WHAT TO PRODUCE:
Using the data below, count the lines that carry the string "computer" and write only the count.

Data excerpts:
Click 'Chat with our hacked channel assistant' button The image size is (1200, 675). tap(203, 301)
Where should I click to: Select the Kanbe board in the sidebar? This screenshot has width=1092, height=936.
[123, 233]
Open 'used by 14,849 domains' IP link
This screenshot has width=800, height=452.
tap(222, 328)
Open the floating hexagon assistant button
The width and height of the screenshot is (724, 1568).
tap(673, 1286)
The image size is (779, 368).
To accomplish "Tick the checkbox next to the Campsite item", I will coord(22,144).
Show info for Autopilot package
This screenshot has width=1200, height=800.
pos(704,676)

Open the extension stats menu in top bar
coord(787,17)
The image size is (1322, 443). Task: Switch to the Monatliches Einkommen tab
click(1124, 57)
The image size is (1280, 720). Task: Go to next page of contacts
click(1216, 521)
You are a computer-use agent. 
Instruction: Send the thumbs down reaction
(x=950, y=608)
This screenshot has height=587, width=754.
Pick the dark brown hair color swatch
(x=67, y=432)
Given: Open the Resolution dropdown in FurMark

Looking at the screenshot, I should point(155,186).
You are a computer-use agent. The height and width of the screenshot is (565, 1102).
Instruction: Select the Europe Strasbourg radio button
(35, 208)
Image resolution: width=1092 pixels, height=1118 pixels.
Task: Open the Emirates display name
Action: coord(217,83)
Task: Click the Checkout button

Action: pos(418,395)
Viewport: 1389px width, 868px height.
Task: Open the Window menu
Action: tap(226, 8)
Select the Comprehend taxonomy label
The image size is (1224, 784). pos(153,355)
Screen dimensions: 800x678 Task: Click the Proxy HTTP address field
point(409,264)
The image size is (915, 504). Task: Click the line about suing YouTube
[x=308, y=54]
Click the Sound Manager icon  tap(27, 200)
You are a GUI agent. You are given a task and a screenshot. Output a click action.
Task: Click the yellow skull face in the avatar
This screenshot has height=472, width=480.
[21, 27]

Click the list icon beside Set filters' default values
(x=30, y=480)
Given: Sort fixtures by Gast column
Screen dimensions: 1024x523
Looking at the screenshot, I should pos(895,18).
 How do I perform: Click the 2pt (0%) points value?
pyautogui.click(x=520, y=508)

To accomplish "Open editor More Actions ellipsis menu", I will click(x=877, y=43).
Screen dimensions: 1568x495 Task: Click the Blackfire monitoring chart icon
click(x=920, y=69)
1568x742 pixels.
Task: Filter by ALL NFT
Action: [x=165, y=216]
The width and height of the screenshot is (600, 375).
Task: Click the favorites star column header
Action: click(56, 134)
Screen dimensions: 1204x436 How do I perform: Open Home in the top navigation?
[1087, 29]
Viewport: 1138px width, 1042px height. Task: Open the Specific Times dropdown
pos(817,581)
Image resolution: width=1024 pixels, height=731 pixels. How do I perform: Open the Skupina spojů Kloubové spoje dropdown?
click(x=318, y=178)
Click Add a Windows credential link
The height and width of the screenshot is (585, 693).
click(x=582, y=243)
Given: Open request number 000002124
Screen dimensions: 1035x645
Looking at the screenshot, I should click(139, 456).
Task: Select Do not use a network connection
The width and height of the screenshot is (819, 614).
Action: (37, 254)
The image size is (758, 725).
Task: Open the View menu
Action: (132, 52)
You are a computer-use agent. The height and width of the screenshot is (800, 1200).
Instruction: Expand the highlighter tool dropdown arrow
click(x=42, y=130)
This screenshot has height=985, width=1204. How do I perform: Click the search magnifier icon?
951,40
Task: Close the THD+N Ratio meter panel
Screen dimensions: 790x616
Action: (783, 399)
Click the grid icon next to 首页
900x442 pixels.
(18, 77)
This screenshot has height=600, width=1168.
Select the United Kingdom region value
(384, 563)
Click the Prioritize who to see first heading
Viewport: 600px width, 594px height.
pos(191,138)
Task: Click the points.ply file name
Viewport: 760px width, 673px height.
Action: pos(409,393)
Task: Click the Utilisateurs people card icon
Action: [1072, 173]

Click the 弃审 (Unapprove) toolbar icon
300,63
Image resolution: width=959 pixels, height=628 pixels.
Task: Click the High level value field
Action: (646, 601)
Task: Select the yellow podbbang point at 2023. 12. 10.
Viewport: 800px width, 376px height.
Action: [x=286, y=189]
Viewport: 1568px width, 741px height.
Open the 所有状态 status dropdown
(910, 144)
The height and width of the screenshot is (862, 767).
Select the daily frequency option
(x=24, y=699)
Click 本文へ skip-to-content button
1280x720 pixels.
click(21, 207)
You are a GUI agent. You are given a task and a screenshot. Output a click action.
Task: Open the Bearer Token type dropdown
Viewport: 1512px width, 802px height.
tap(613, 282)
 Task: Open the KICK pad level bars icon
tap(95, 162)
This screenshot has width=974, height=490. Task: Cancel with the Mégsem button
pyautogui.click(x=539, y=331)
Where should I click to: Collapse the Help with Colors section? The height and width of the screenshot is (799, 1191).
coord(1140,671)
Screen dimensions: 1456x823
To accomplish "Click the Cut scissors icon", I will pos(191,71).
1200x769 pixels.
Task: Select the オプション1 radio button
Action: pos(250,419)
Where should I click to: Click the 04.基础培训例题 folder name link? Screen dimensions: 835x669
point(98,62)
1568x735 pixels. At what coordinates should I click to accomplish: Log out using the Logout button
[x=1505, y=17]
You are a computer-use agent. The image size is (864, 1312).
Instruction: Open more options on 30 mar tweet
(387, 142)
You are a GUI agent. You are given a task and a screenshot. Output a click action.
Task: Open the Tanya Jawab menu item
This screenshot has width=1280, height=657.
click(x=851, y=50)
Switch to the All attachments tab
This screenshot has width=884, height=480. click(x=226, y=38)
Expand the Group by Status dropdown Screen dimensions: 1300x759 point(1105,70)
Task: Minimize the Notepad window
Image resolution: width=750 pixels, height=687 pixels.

TASK SOLUTION:
4